Retorcido


…Y sentirme chiquitita entre las montañas. Entre el silencio y lo enorme; ahí sí. Sentirme pequeña con motivo, recordando lo minúsculo de la existencia sólo por comparación.

Y mirar arriba, 360º; primero despacito… una vueeeelta… oootraa… hasta alcanzar cierta velocidad y aturdimiento, la pérdida del equilibrio y los sentidos. Caer de rodillas y gritar, ¡gritar, gritar, gritar! Gritar con ganas, con fuerzas. Gritar de desesperación y desahogo. Gritarte a tí -imaginando que hay Cielo-. Gritar “te quiero”, llamarte a voces y explotar en lágrimas sola, allí, donde uno es minúsculo en la inmensidad. E increpar a Dios con ira -no vaya a ser de su existencia- por injusto, por desalmado e hiriente, por instaurar el libre albedrío engañando a tantos para que le recen. Qué vanidad, Dios, Narciso…¿Qué pasa? ¿te crees Dios?
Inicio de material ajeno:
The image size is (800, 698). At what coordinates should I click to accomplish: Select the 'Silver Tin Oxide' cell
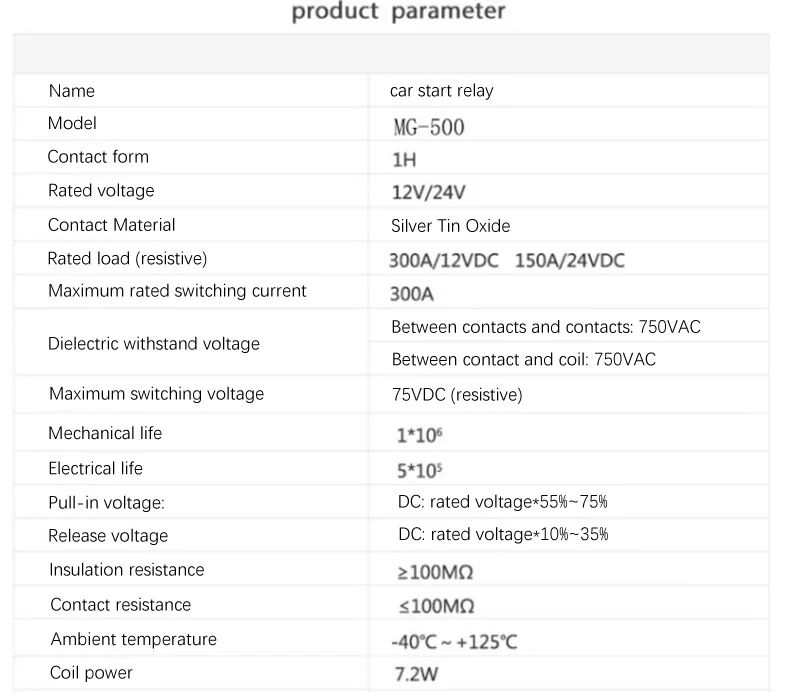(451, 226)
Desvanecerte sobre las hojas secas  y oír su crujido de galleta. Recordar cuáles eran sus favoritas y llorar… como una niña que perdió su piruleta. Entrar así en un estado de letargo que sólo se interrumpa por el ruido de una rama que se rompe.

¿Quién anda ahí? ¿Eres tú quizás? ¿Me estás gastando una broma macabra? ¿Como cuando vienes a visitarme en sueños y ambos sabemos que te has ido? Y te regodeas en tu muerte, sin un beso, sin un NADA. Sólo te ríes de saberte NADA… y mi cara de hechizada por lo que, efectivamente, ven mis ojos.

Ay… si existiera Dios… Le diría un par de cosas:

LADRÓN, MALVADO, TRAMPOSO. ARROGANTE, INFIEL Y DESCASTADO. MENTIROSO, INÚTIL, NECIO, INEPTO, INSENSATO, OBTUSO, RUIN, DEPRAVADO, INDIGNO, INFAME.

Oigo tus carcajadas. Me da igual. Arder en los infiernos es mucho más decoroso que compartir contigo un solo centímetro de aire puro. Hipócrita. Si algo nos has dado es un amplio vocabulario que puedo utilizar en tu contra: fariseo, impostor y retorcido. Eso es lo que eres.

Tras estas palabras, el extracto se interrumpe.